Я слышал, люди говорят,

Что утром после первой встречи

Сильней становится любовь.

Но в этой истине теперь

Я что-то начал сомневаться…

А внизу хорошо бы добавить какой-нибудь изящный намек, например, слова из песни:

Напрасна красота

Осенних листьев хаги,

Она постыла мне!..»

Письмо прибыло как раз в ту минуту, когда хёбу-но сё тщетно ломал себе голову, не в силах сочинить ни единой стихотворной строки. Он очень обрадовался, переписал стихи, не вникая в их смысл, и поторопился отослать своей молодой жене. А потом он написал Митиёри:

«Вчера вечером все удалось как нельзя лучше. Никто и не думал надо мной смеяться. Подробности расскажу при встрече. Я еще не успел отослать письмо своей жене, так что стихи твои пришлись кстати». Митиёри позабавила вся эта история.

Нельзя сказать, чтобы он был вовсе безучастен к судьбе Синокими. Но хотя и жаль ему было ни в чем не повинной девушку, он твердо решил отомстить мачехе любым способом.
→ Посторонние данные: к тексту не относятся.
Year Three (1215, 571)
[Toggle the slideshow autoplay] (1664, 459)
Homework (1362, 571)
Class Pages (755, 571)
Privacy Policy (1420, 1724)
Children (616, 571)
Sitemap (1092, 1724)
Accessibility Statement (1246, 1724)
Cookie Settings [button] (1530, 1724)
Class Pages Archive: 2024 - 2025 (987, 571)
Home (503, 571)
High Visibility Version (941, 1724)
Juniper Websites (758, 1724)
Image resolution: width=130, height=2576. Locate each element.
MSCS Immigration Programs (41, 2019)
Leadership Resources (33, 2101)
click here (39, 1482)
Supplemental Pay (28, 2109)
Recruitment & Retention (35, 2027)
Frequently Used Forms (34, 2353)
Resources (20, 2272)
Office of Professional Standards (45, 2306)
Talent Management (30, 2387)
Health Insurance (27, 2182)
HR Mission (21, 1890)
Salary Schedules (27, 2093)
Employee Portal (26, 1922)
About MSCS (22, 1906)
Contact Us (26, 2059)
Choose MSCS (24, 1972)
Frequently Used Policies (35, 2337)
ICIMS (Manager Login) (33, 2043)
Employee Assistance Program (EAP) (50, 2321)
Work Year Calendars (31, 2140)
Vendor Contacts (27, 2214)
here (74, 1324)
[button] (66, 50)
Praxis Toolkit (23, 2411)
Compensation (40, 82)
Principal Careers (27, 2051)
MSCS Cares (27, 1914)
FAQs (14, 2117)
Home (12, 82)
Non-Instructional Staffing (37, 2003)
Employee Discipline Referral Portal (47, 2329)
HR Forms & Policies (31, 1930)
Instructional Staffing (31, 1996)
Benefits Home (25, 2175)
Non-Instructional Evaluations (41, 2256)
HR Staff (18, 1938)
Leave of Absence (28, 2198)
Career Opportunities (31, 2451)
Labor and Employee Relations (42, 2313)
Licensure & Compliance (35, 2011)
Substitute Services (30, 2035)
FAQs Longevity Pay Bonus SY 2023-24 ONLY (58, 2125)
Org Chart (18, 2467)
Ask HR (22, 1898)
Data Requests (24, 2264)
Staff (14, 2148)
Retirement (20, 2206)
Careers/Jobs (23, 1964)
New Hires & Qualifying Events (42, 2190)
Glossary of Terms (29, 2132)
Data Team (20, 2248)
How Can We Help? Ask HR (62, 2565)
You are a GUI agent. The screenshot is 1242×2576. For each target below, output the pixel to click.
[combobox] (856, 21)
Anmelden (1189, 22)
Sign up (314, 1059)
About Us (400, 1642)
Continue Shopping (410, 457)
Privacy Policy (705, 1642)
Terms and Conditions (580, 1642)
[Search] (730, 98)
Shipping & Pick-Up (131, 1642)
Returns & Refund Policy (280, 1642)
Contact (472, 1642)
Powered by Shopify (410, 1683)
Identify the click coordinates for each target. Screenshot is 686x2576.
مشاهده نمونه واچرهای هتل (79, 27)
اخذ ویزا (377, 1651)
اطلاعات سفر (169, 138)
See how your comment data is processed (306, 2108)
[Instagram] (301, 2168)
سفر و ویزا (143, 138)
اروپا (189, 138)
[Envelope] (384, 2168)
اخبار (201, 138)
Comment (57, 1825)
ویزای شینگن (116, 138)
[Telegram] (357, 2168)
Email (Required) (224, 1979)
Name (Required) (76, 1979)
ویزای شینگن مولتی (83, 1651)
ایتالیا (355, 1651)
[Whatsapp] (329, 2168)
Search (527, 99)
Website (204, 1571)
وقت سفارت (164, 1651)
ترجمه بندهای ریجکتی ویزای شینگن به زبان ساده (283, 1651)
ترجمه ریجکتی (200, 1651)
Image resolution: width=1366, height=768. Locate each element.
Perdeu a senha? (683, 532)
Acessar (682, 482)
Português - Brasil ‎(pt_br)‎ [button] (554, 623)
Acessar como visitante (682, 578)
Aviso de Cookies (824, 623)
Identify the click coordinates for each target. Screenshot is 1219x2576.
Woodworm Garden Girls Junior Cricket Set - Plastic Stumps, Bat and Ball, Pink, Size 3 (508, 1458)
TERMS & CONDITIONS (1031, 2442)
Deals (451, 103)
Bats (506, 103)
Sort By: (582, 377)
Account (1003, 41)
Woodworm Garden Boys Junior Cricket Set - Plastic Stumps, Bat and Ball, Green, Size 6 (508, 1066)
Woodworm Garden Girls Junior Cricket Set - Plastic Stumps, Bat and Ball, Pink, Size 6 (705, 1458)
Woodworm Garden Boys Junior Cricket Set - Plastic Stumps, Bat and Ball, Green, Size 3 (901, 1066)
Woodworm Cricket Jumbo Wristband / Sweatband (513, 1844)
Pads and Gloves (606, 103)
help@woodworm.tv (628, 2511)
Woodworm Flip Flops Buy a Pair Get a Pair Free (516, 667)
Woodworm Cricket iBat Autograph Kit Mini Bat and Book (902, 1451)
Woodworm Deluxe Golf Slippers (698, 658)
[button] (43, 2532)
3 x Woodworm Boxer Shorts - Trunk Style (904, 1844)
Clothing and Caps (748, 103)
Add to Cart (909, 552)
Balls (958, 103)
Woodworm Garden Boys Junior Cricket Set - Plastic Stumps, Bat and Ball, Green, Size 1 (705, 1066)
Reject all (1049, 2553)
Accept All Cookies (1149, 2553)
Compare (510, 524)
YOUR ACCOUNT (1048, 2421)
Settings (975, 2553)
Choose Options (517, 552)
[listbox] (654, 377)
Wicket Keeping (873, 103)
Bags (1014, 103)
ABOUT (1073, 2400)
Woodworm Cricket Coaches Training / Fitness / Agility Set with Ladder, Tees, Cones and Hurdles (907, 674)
«А после того, как месть моя совершится, — думал Митиёри, — я позабочусь о судьбе Синокими». Он очень опасался, что, узнав о несчастье своей сестры, Отикубо может, пожалуй, сильно огорчиться, и потому не обмолвился перед ней ни словом.

Митиёри дал волю разбиравшему его смеху лишь тогда, когда, оставшись наедине с меченосцем, начал рассказывать ему обо всем, что случилось накануне.

— Здорово вы придумали! — возликовал тот.

Не успел посланец хёбу-но сё явиться в дом тюнагона с любовным письмом, как письмо понесли показать новобрачной. Прочитав его, Синокими так и помертвела от стыда, судорожно сжимая листок в застывшей руке.

— Интересно, какой почерк у зятя? — полюбопытствовала Китаноката.

Прочла, и ей показалось, что она умирает.

Горький стыд пришлось пережить мачехе. Даже Отикубо, кажется, менее страдала от стыда в ту злосчастную минуту, когда Митиёри впервые услышал, какое унизительное прозвище дали ей вместо имени. Немного успокоившись, Китаноката внимательно перечитала письмо. Оно совсем не походило на те любовные послания, которые присылали в подобных случаях другие ее зятья. «Что это значит?» — встревожилась мачеха. Тюнагон отослал людей из комнаты и попробовал сам прочитать письмо, но глаза у него ослабели от старости, и он ни слова не мог разобрать.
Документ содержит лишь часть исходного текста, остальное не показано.